Hemos hablado sobre los signos que pueden orientarnos que nuestro gato padece alguna una dolencia, pero además, al igual que nosotros, nuestras mascotas también sufren dolor.
Obviamente no nos lo dirán, así que conviene que estemos atentos a cualquier cambio que se haya producido en su comportamiento habitual. Por ejemplo, que preste menos o ninguna atención a su acicalamiento diario, pelaje pobre, uñas demasiado largas, que haya disminuido su actividad y apenas se mueva, que duerma constantemente, que se vuelva solitario o parezca que se esconde, que le moleste que se acerquen otros animales, que haya perdido el apetito, mayor agresividad, etc.
Nos fijaremos en su movimiento: «puede presentar cojera o intentos de cojera, sin necesidad de que sea esa pata la que duele. El gato está rígido y presenta posturas anormales, dependiendo de dónde le duela: si el dolor está en la cabeza o los oídos, el gato inclinará la cabeza hacia el lado donde le duele. El dolor de tórax y abdomen hará que el gato se agazape, encogido o encorvado. A veces, dependiendo de la ubicación del dolor en el tórax, estirará su cabeza, cuello y cuerpo. Si el dolor es abdominal o de espalda, puede acostarse del lado que le duele, o pararse con su espalda arqueada y caminar con las piernas rígidas», leemos en la página ecosofía.

Si nos referimos a nivel fisiológico, las variables que mejor nos revelan la existencia de dolor seria la presión arterial y las concentraciones de cortisol.

Tanto si es para un dolor agudo o crónico (cuando ese dolor perdura transcurrido más de dos semanas), el animal debe recibir un tratamiento analgésico cuya finalidad será la de que la señal que se emite desde los receptores dolorosos (nociceptor) desaparezca o disminuya.

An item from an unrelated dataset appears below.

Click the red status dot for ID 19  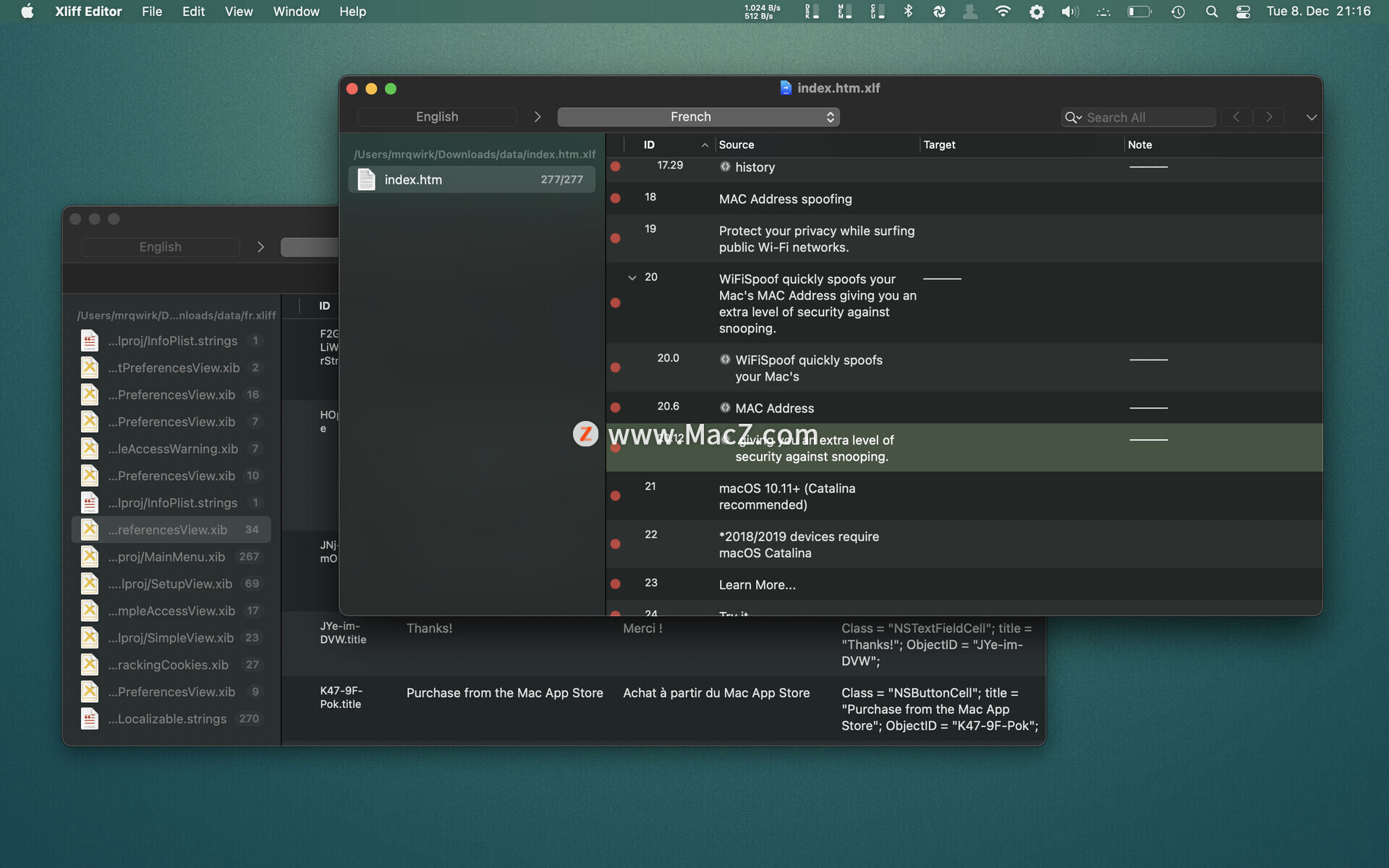point(614,238)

    Dentro de los tratamientos analgésicos podemos distinguir fármacos de actuación diferente:
  • Inhibición de los impulsos nociceptivos aferentes en el cerebro y la médula espinal: sería la función que desempeñarían los opiáceos y ketamina.
  • Interrupción de los impulsos a nivel de la conducción neuronal: anestésicos locales.
  • Prevenir la sensibilidad dolorosa que acompaña la inflamación: la acción que llevan a cabo los antiinflamatorios.

Para tratar el dolor crónico, en función de la patología, quizá sean precisos también otros medicamentos como serían antivíricos, antidepresivos, antiepilépticos.